The folks at Gearbox have put up an article—an in-depth feature with Borderlands 2 writer Anthony Burch on the contradictions in writing on Borderlands 2.
The first article, titled "Inside the Box: Fart Jokes and Tragedy", goes into no small amount of depth about the upcoming expansion pack, Tiny Tina's Assault on Dragon Keep, which is coming out on June 25. The article addresses the issue of Borderlands' tone.
"Tiny Tina’s Assault on Dragon Keep is about a group of friends – Tina, Brick, Lilith, and Mordecai – playing a tabletop roleplaying game. As the player, you fight through Tina’s fantasy module as it exists in her imagination – this means that you get to fight orcs, skeletons, dwarves, and all other kinds of fantasy-centric stuff that wouldn’t make sense in the universe of Pandora. It also means that your explicit goal in the plot is relatively simple (and in honesty, sort of cliché): you’ve got to track down the evil Handsome Sorcerer who brought darkness to the land, and rescue the beautiful Queen of Flamerock Refuge from his evil clutches."
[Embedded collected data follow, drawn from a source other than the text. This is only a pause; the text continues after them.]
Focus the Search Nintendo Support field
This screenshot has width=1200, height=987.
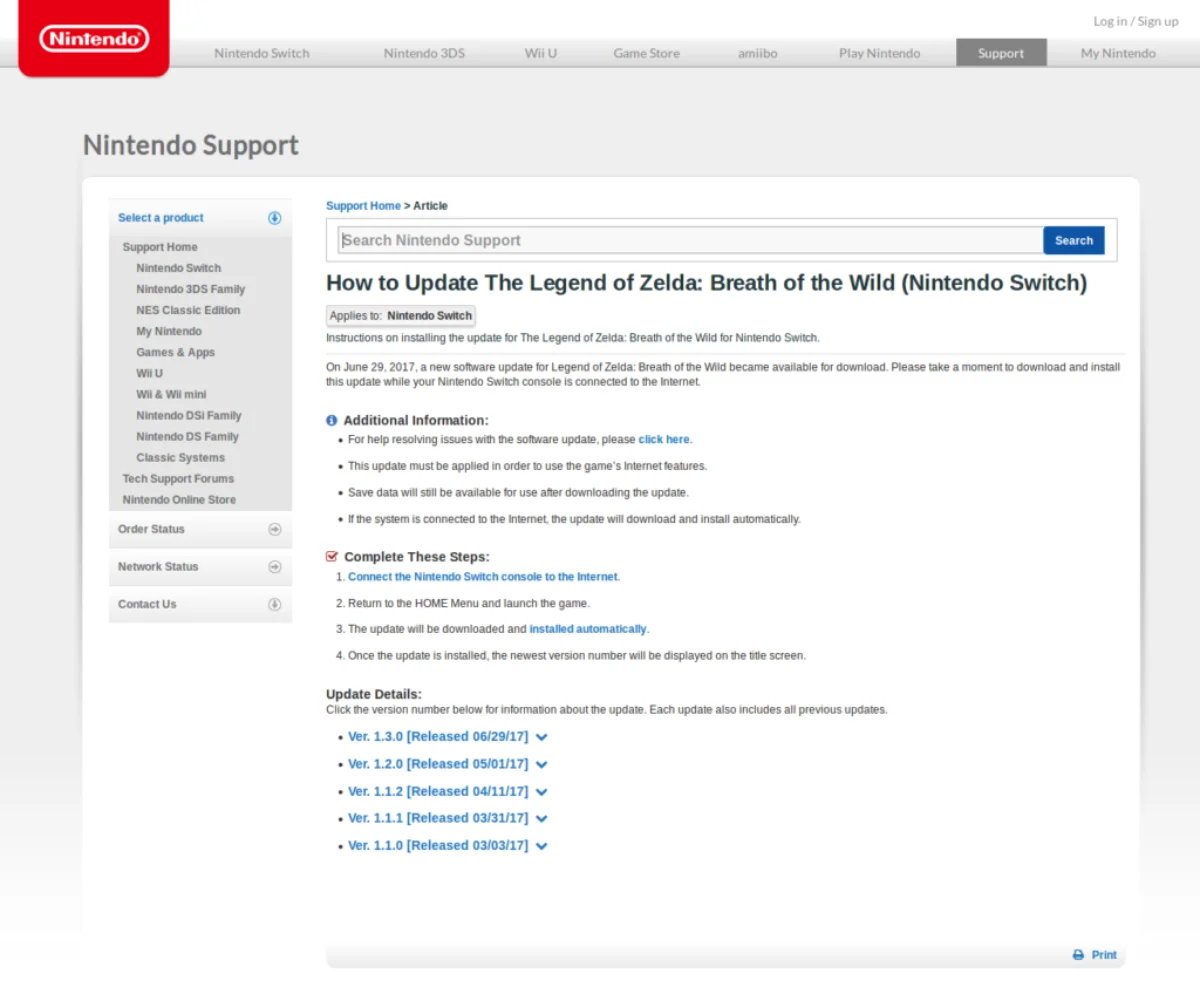click(690, 240)
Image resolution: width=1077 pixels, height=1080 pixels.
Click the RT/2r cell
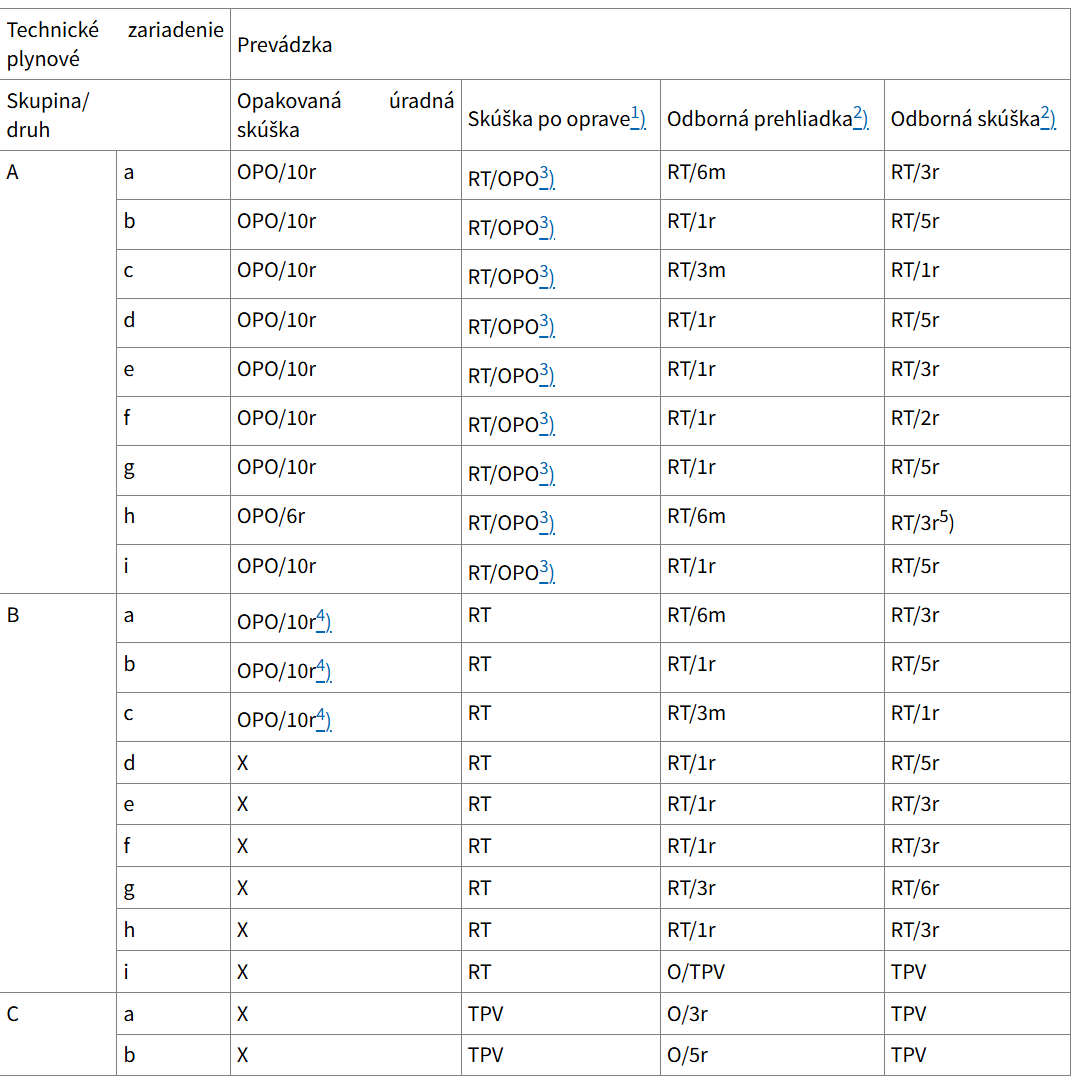coord(915,419)
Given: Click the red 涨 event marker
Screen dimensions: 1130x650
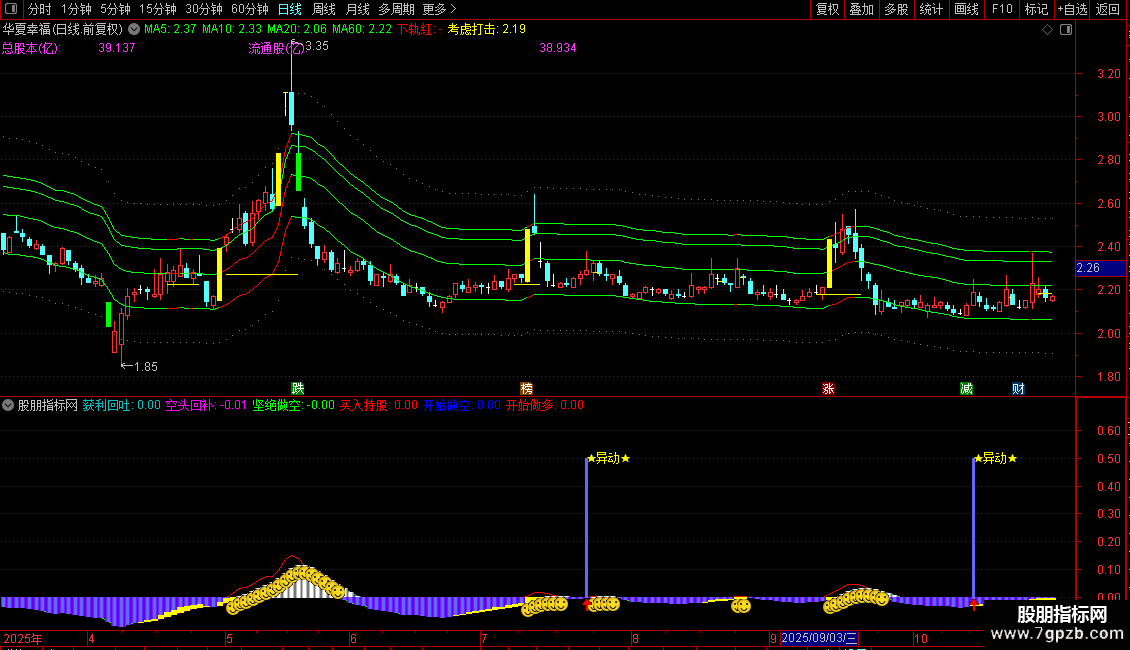Looking at the screenshot, I should pos(828,388).
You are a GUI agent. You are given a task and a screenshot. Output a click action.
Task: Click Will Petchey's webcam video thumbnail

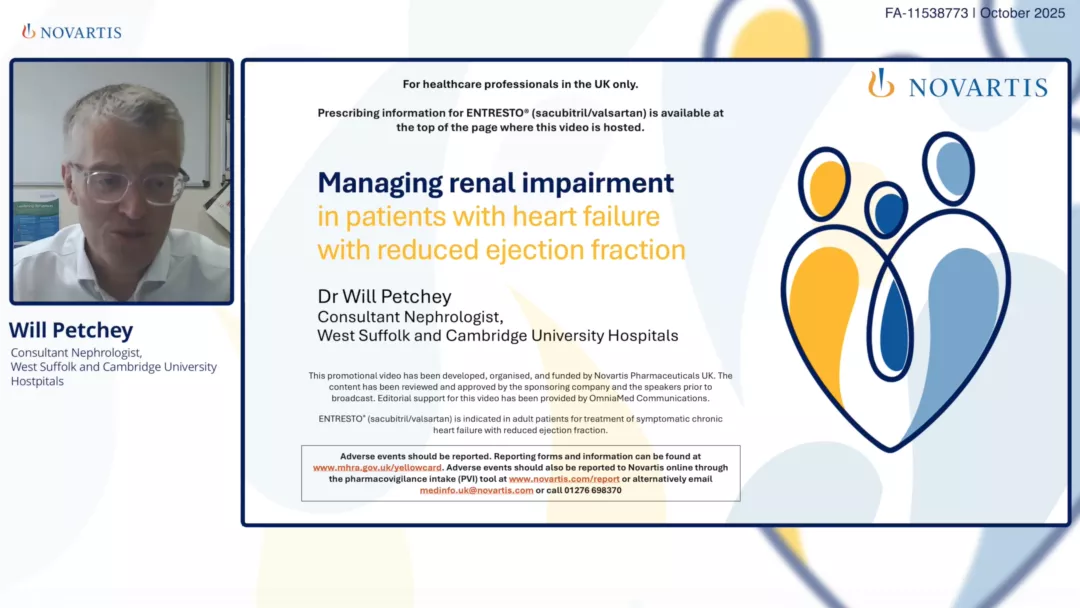pyautogui.click(x=120, y=180)
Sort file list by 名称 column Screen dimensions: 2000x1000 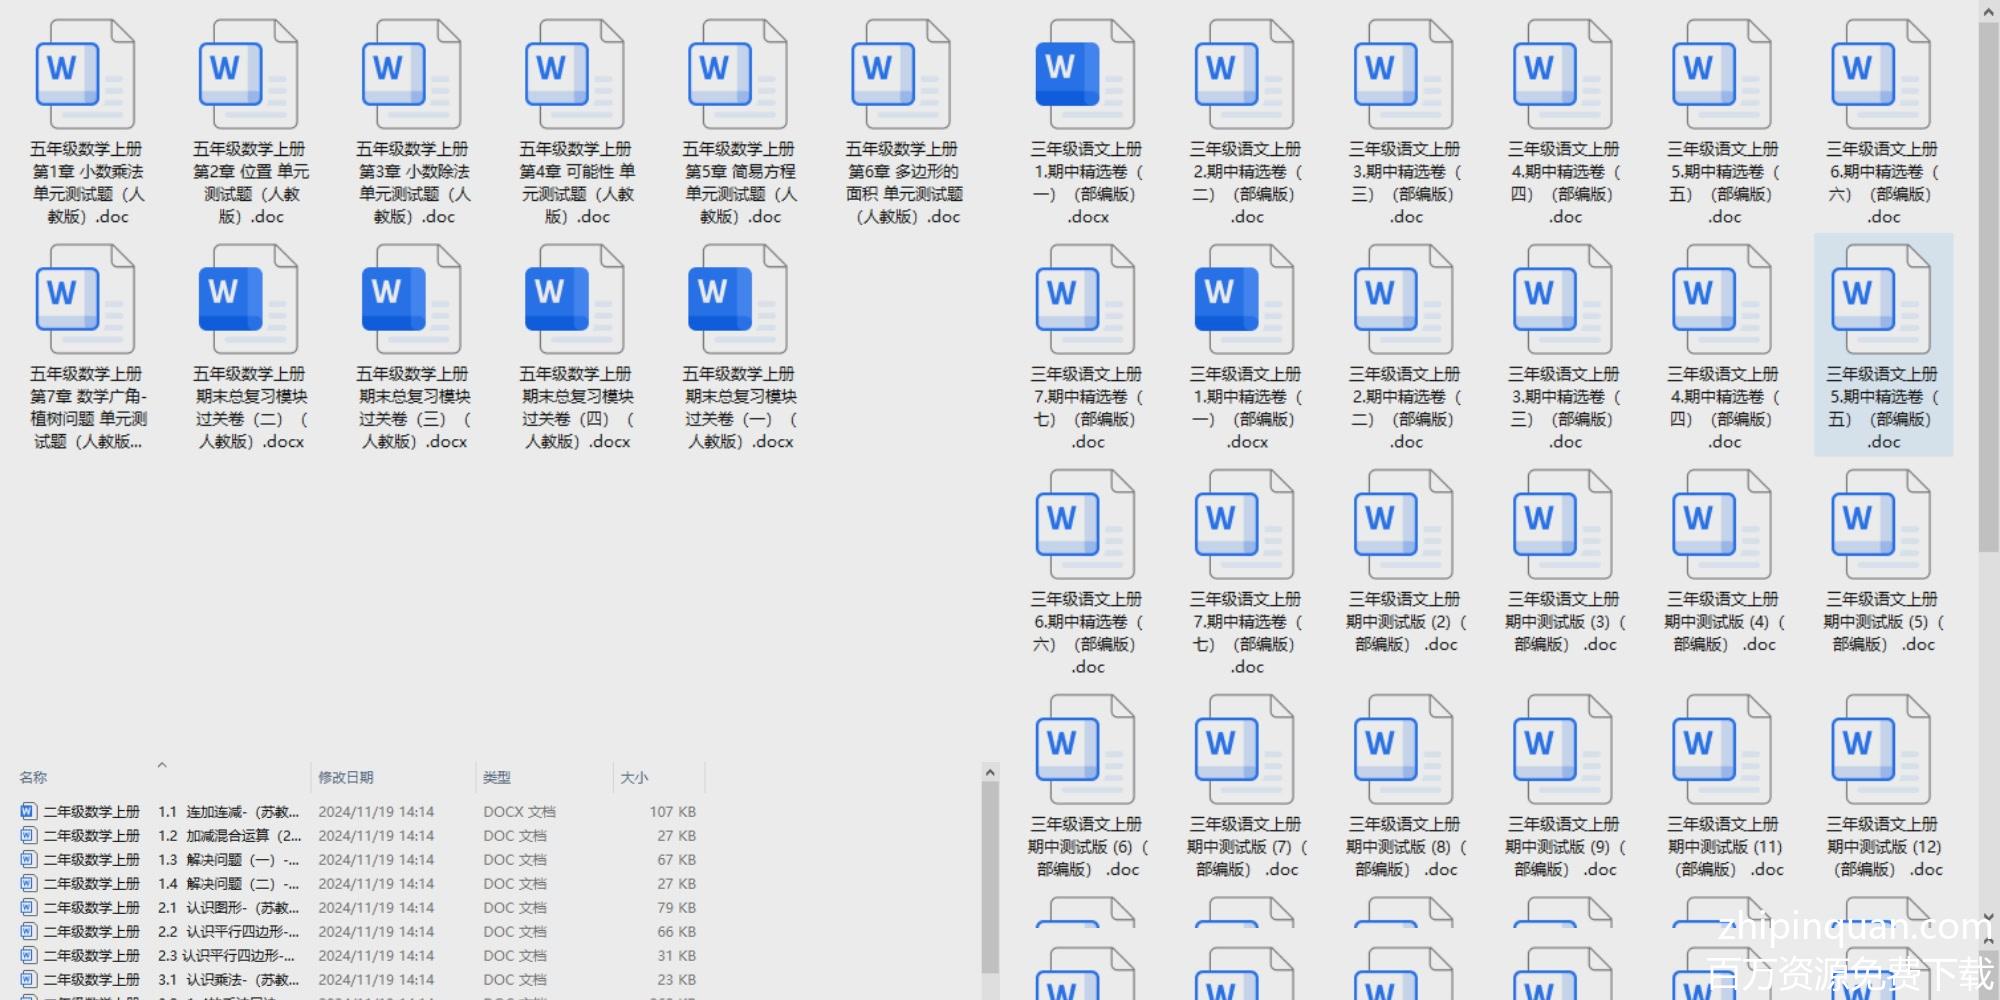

As for writing about the game itself, Burch writes:
Instead, we try to keep a kind of lopsided balance between humor and tragedy. Anything that gets too goofy should have something to give it a little bit of darkness and weight. For instance, the "You Are Cordially Invited" mission in Borderlands 2: it’s pure Alice in Wonderland wackiness for the most part, tasking you with killing bandits to protect a “tea party” where Tiny Tina tortures an evil bandit named Fleshstick for kicks. It’s over-the-top and, while violent, played pretty much for laughs. That is, until you find out why Tina is torturing Fleshstick: he sold Tina’s parents out to Hyperion, and she had to watch them get tortured to death in front of her (which subsequently shattered her mind and turned her into the person she is now).
Elsewhere on the internet, DLCentral has a Q&A with both Burch and Paul Hellquist about the game itself.